→ **About this task**: Quote the data exactly, first line to the line containing "Image resolution: width=1260", with no pictures.

→ **The input**:

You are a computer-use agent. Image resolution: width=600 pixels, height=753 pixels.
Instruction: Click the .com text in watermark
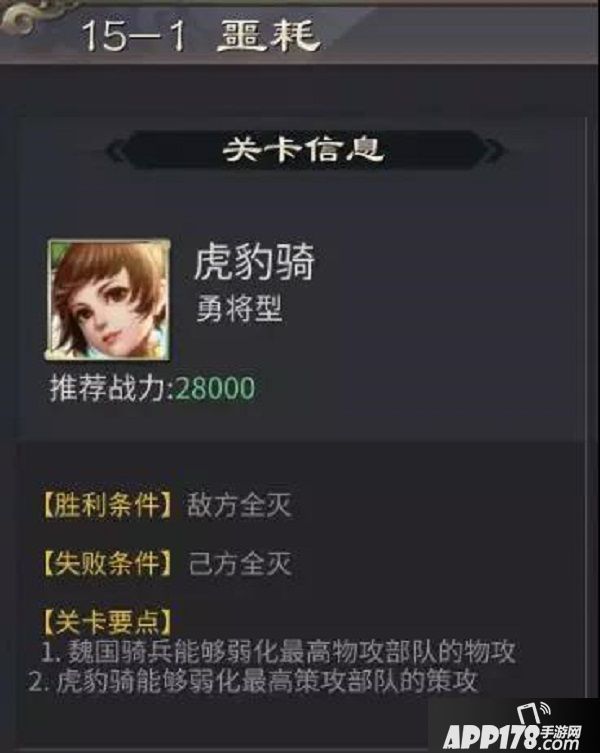coord(559,742)
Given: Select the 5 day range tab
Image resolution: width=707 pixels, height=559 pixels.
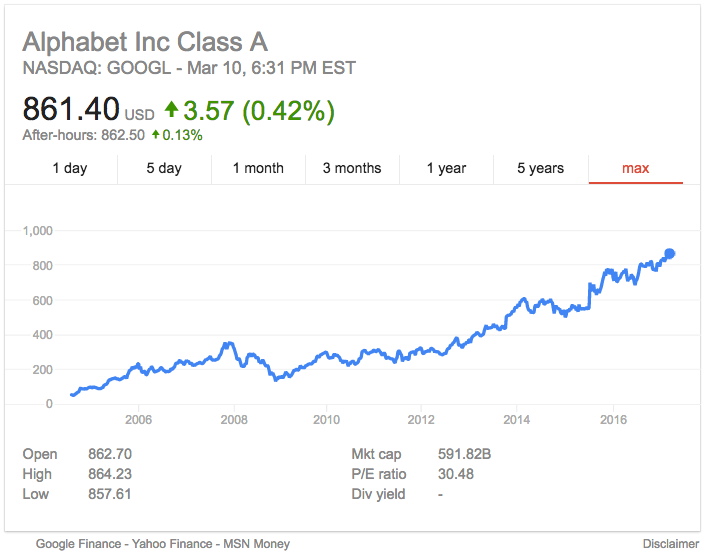Looking at the screenshot, I should click(x=164, y=168).
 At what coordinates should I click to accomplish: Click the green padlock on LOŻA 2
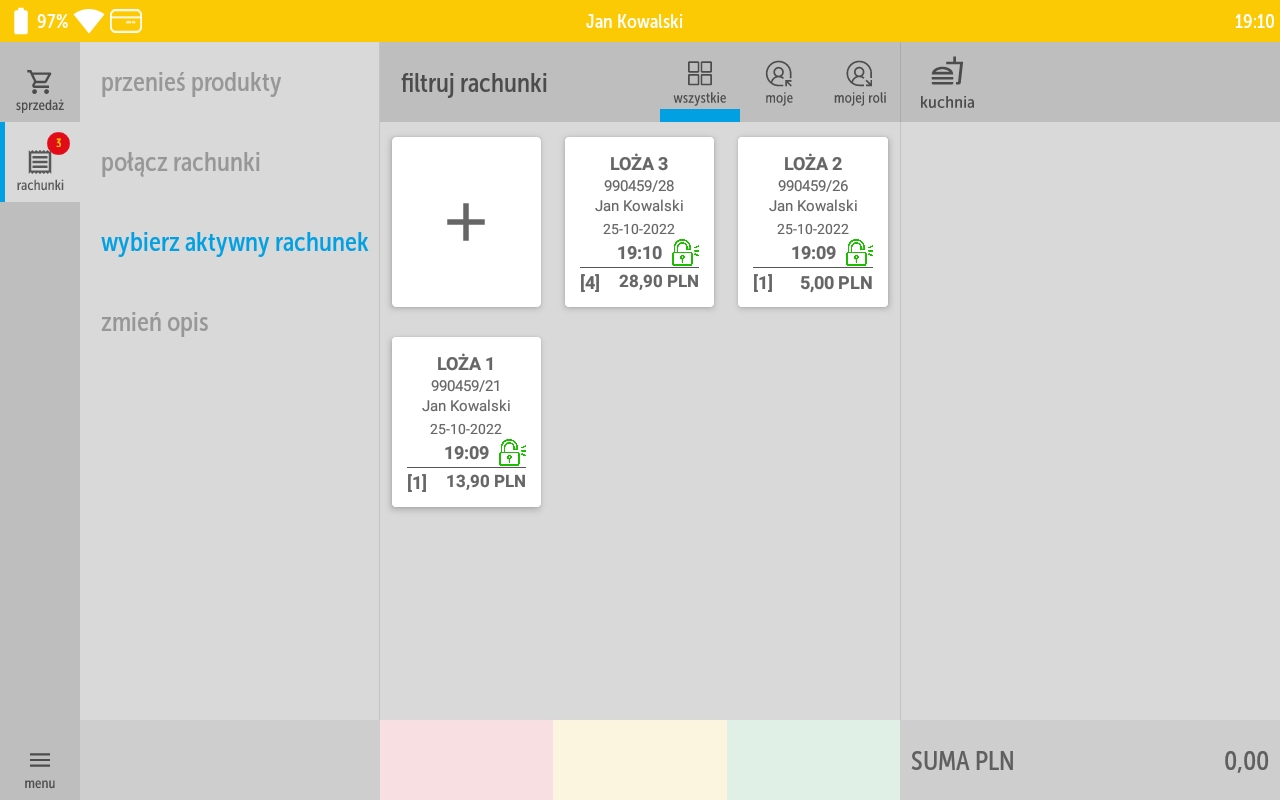858,253
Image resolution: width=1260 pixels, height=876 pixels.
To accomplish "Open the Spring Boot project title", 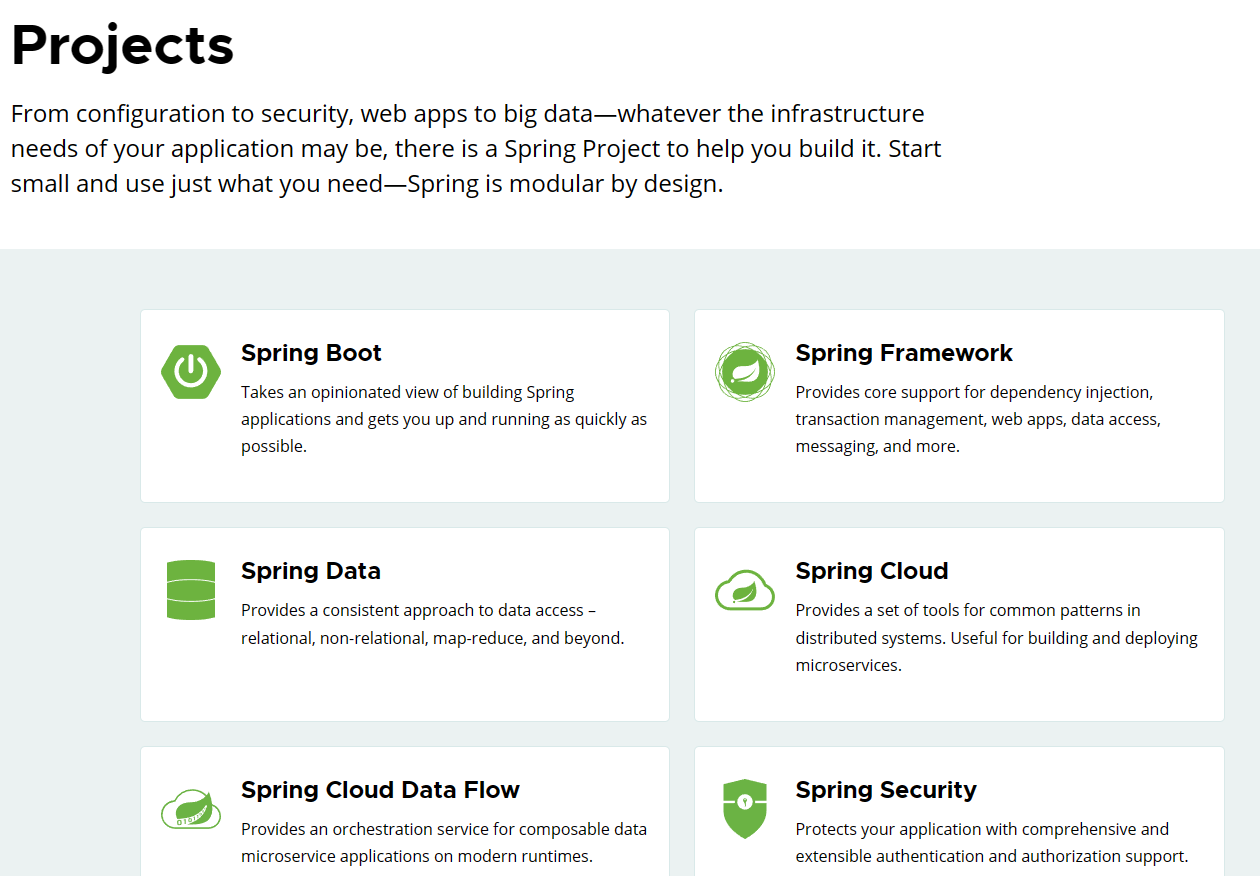I will pos(311,353).
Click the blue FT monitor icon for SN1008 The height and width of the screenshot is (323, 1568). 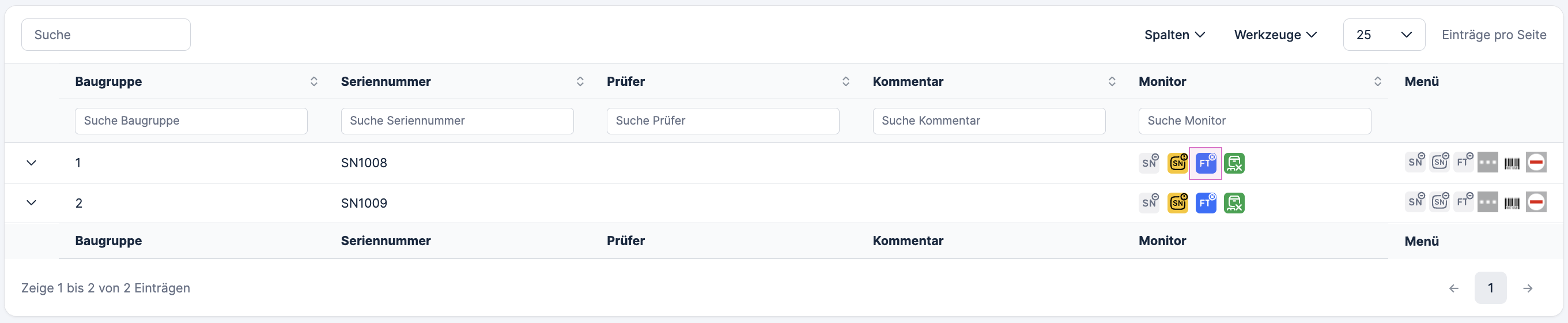pyautogui.click(x=1205, y=163)
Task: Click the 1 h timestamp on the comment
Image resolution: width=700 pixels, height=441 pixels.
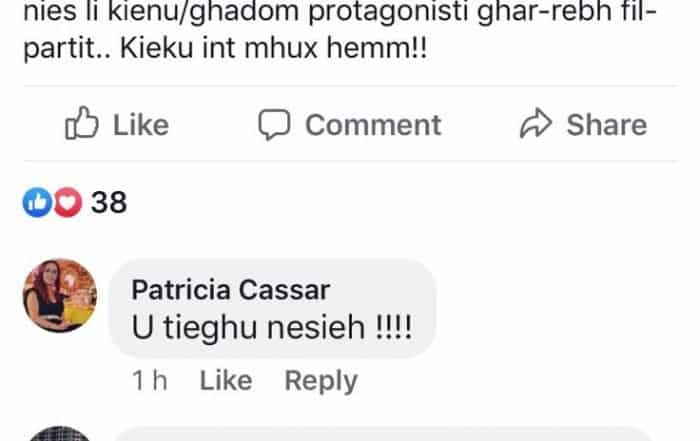Action: click(150, 381)
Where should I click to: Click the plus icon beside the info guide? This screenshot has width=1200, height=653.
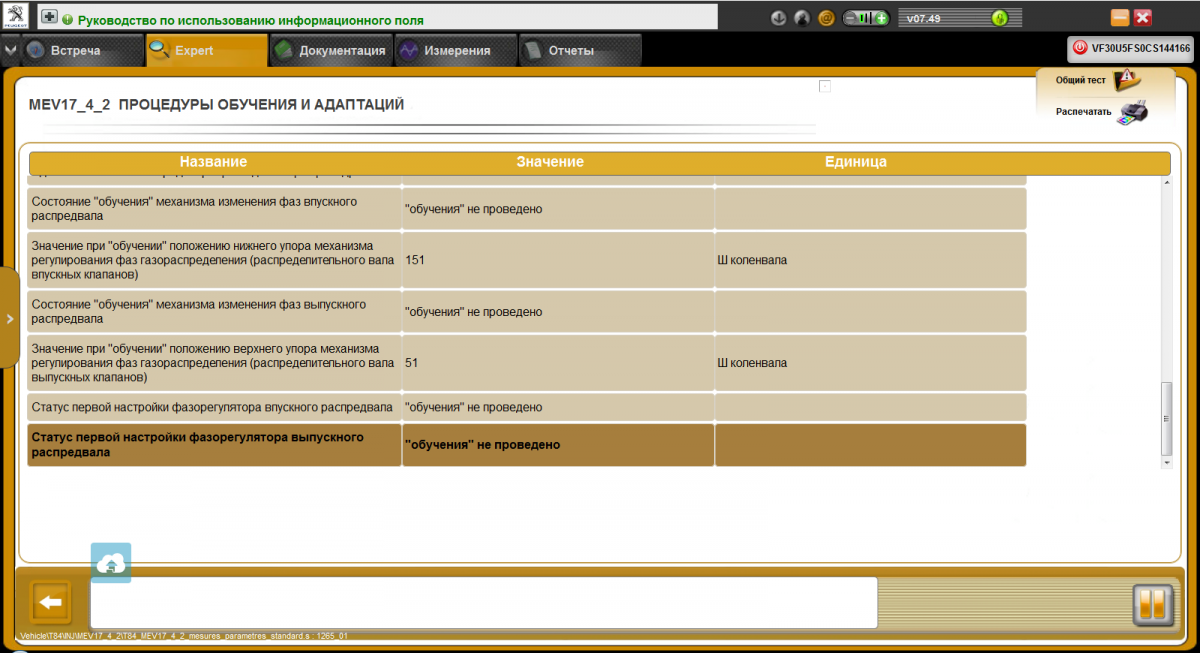[x=48, y=18]
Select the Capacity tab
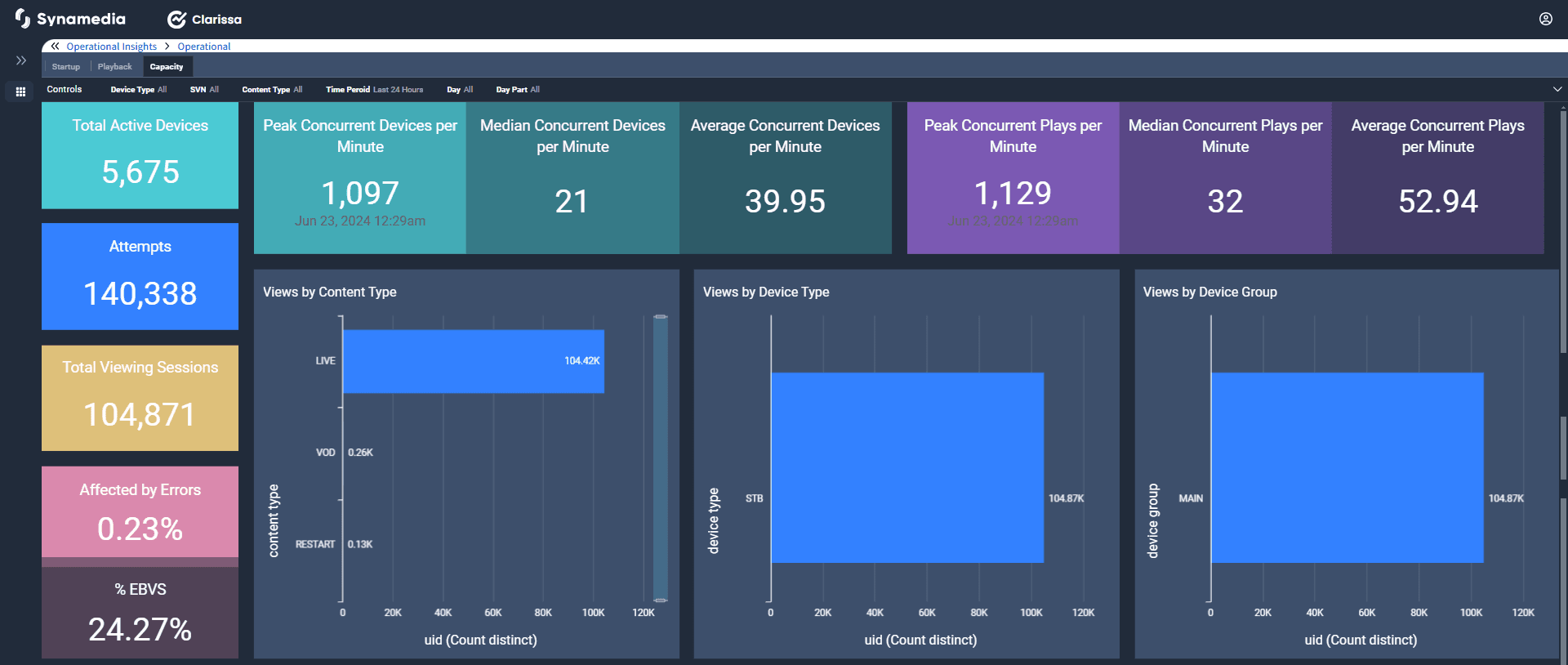 pyautogui.click(x=167, y=67)
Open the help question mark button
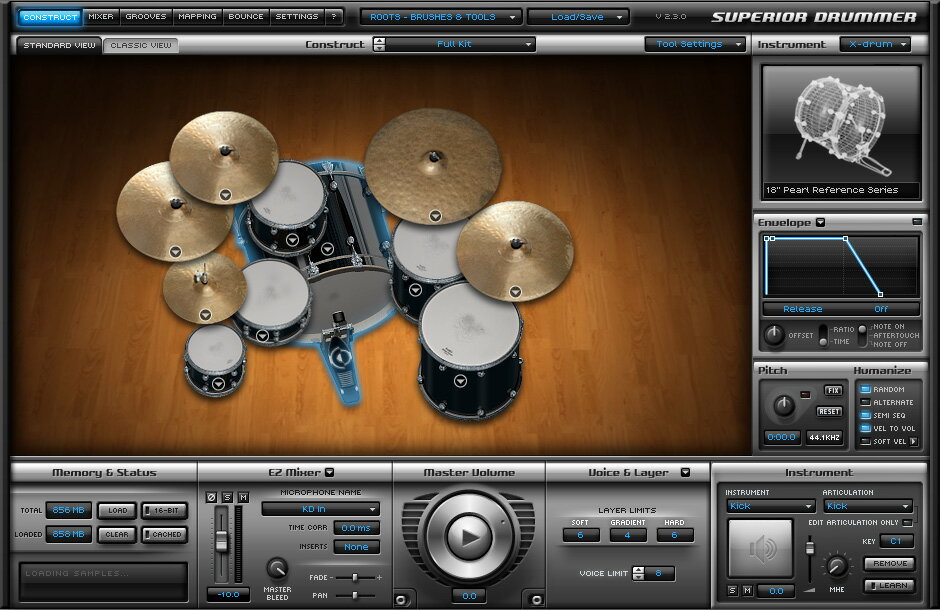 334,17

→ **The answer**:
You are a computer-use agent. Image resolution: width=600 pixels, height=753 pixels.
Instruction: Click the .com text in watermark
coord(559,742)
Given: Select the 5 day range tab
Image resolution: width=707 pixels, height=559 pixels.
Looking at the screenshot, I should click(x=164, y=168).
 At what coordinates should I click to accomplish: Click the green padlock on LOŻA 2
858,253
Image resolution: width=1260 pixels, height=876 pixels.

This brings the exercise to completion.